Salesforce.com is on a buying binge as it attempts to build on its extraordinary sales momentum and broaden its market penetration within existing customer organizations and among new organizations.
Since the end of last year, Salesforce.com has acquired five companies starting with Heroku and Etacts in December, Dimdim in January, Manymoon in February, and Radian6 at the end of March.
The Heroku acquisition fortified its Force.com Platform as a Service (PaaS) capabilities. Dimdim added Web conferencing, and Marymoon provided additional project management capabilities to Salesforce.com’s CRM and its Chatter social networking platform. In addition, Radian6 gives Salesforce.com Chatter users a powerful management dashboard to monitor and measure the productivity of their social networking activities and initiatives.
Integration Champs
Few companies have been as successful as Salesforce.com in assimilating their acquisitions into their ongoing operations and product portfolios. Prior to the surge that began in December, the company made 10 acquisitions, starting in 2006 with Sendia, which has been instrumental in extending Salesforce.com’s mobile capabilities. Kieden was one of the first companies to build a third-party app on Salesforce.com’s programming language (before it became Force.com) to link Salesforce CRM with Google AdWords.
Kenlet’s CrispyNews became the basis of Salesforce IdeaExchange, which has been relaunched as Salesforce Ideas. Koral became a key component of Salesforce Content. Instranet is a critical part of Salesforce Knowledge. GroupSwim became a cornerstone of Chatter.
Informavores has become a vital part of Visual Process Manager. Jigsaw Data is driving Salesforce.com’s Data as a Service (DaaS) strategy. Sitemasher has strengthened Salesforce.com’s SiteForce. And Activa Live Chat has added chat capabilities to Chatter and Salesforce.com’s CRM.
So, where will Salesforce.com turn next to enhance its current capabilities and extend its reach in the market?
The popular pick is marketing automation, which is an obvious extension to its primary salesforce automation functionality. IBM has already made a move in this area with its acquisition of Unica.
I expect Salesforce.com to continue to make numerous point purchases of relatively small players that are innovating in various corners of the collaboration world.
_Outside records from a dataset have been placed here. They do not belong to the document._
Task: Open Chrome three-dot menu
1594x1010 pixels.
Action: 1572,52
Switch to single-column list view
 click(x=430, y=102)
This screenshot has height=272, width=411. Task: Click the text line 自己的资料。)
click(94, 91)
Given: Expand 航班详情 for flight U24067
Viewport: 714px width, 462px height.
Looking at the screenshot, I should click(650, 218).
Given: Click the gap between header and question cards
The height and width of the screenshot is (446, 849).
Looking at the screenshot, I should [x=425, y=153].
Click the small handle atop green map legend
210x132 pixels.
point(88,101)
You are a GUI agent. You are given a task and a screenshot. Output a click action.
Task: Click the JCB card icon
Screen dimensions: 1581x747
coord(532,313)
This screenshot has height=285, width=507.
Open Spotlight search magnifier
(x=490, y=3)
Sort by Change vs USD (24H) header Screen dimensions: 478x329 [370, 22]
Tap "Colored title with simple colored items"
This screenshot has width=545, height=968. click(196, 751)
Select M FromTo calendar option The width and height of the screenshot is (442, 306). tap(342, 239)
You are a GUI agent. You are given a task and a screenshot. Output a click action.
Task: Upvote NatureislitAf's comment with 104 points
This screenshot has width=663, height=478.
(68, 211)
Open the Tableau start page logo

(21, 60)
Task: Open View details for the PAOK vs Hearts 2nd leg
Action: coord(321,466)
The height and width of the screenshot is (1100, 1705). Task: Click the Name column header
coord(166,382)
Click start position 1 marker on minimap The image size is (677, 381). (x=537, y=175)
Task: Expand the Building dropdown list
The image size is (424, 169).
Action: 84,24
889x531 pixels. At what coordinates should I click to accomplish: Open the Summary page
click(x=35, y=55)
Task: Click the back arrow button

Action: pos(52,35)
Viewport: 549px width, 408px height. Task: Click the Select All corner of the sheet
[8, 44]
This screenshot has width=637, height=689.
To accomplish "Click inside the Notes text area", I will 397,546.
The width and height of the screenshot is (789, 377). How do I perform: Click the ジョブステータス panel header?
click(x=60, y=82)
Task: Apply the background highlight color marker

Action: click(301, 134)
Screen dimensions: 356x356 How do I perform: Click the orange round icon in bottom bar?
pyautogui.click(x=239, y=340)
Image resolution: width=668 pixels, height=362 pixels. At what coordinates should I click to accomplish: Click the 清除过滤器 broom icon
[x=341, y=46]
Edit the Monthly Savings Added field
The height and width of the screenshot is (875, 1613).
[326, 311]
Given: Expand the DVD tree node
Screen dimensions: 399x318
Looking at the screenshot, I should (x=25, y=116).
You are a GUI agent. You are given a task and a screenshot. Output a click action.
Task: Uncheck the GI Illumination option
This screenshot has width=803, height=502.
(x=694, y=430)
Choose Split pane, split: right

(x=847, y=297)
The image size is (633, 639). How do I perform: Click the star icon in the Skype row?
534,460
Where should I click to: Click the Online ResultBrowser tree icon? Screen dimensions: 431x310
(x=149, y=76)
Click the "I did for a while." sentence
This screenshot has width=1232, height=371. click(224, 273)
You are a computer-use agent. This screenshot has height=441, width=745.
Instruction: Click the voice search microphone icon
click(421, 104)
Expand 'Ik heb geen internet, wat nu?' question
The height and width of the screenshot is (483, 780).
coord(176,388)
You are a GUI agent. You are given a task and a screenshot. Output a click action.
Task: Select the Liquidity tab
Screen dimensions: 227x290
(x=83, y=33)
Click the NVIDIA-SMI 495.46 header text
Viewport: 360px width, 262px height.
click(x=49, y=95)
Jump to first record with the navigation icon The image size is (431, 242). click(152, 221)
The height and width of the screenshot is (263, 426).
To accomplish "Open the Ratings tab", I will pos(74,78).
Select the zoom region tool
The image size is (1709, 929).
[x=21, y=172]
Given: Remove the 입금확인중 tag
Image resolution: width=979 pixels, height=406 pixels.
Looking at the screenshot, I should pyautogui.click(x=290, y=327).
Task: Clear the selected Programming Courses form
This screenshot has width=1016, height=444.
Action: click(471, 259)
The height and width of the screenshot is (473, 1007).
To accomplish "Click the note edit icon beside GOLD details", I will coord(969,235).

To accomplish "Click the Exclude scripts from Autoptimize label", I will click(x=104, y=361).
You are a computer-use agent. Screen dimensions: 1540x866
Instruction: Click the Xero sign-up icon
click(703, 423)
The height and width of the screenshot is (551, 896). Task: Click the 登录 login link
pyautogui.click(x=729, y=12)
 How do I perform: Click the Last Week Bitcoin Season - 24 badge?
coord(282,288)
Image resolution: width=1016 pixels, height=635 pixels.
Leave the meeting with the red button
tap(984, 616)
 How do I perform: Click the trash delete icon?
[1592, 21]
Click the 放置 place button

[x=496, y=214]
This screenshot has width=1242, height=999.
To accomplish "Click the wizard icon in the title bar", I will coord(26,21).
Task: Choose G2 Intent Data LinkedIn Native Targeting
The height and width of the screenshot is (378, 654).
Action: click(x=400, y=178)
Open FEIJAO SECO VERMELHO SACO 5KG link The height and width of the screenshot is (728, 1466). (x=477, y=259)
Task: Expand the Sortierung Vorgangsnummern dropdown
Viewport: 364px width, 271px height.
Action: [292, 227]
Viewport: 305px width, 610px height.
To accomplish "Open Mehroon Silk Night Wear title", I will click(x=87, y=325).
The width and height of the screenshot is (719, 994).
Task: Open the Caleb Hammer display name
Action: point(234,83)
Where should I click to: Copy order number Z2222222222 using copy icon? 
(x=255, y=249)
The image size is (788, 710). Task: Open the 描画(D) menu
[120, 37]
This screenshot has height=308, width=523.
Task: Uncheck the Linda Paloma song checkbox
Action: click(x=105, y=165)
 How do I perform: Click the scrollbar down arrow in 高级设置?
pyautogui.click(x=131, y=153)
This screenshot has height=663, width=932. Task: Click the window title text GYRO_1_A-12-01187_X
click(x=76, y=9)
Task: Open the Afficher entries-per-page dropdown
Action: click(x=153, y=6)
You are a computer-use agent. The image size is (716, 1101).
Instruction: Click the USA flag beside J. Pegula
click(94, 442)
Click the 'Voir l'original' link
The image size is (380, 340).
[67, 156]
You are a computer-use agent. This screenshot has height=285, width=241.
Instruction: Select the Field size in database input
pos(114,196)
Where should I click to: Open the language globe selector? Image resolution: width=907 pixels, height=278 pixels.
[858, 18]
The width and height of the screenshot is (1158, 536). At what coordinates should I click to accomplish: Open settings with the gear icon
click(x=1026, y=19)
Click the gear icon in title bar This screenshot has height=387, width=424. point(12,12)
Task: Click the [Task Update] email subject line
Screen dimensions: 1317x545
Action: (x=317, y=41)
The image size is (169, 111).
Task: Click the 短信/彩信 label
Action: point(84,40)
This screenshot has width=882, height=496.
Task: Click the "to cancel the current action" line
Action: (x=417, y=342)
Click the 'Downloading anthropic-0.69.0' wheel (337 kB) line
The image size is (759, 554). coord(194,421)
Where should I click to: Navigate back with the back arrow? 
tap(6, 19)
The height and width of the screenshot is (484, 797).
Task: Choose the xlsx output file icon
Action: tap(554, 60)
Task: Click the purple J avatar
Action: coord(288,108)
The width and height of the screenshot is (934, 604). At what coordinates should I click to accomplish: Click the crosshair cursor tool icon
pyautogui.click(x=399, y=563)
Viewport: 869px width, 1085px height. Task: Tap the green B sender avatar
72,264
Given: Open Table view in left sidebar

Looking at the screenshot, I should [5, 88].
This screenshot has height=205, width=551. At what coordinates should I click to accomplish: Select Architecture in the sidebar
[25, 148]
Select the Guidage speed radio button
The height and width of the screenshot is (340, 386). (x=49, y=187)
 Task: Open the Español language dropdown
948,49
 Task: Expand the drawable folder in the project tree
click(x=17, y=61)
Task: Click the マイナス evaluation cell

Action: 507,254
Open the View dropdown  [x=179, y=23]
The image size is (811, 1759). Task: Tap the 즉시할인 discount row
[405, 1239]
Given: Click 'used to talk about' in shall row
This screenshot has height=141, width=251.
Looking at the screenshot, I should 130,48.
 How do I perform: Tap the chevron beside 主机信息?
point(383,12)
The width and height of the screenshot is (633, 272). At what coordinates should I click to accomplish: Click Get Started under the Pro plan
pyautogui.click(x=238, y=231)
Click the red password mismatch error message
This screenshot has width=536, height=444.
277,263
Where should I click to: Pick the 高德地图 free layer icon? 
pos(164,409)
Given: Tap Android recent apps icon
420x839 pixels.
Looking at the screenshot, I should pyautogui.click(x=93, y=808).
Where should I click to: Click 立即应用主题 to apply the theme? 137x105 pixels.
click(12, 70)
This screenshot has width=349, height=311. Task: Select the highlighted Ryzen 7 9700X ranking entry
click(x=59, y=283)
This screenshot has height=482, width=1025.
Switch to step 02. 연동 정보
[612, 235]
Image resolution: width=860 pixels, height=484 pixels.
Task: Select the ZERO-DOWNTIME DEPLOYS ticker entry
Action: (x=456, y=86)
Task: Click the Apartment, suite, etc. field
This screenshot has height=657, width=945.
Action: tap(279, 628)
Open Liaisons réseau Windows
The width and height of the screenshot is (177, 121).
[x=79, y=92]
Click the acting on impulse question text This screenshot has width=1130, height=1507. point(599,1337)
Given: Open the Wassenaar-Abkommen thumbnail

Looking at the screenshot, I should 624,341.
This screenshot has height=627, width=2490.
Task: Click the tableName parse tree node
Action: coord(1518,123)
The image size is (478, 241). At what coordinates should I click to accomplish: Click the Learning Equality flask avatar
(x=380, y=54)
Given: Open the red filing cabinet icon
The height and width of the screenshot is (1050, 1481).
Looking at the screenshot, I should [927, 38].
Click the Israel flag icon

However, I would also recommend the company pursue more strategic acquisitions in the following areas to strengthen its position in the market:
BI/Analytics: Despite initial pessimistic forecasts from the market research firms that business intelligence (BI) and analytics would be among the last segments of the software world to move to the cloud and shift to a Software as a Service (SaaS) model, corporate decision-makers — both business and IT executives — are increasingly unhappy with legacy BI products and looking at on-demand alternatives.
Acquiring a BI/analytics company would not only enhance Salesforce.com’s functionality, but also give it another mechanism to expand its DaaS capabilities by converting aggregated performance metadata into industry benchmarks and best practices, which would strengthen the “stickiness” of Salesforce.com’s solutions.
E-Commerce Billing/Provisioning: Salesforce.com funded Zuora to foster the development of a more powerful provisioning platform to keep pace with the increasing demands of the on-demand services world.
Salesforce.com’s internal billing processes and those of its AppExchange partners are continually being tested by escalating demand for their services. Adding a more powerful and automated billing and provisioning engine to Force.com and marketing it to the broader commercial marketplace could produce enormous new revenue opportunities.
E-Procurement: Salesforce.com has built its reputation by helping users increase sales and improve their service capabilities. Helping organizations better manage their spending is a logical next step, especially in light of its investment in FinancialForce.com and recent alliance with Intuit.
Salesforce.com can become an important e-procurement player in a manner that also gives customers access to a community of “certified” cloud vendors and offers a repository of industry best practice procurement statistics (DaaS) that would be very attractive to corporate decision-makers.
These are just some of the strategic directions that might be in Salesforce.com’s acquisition plans. Let me know if you have additional ideas.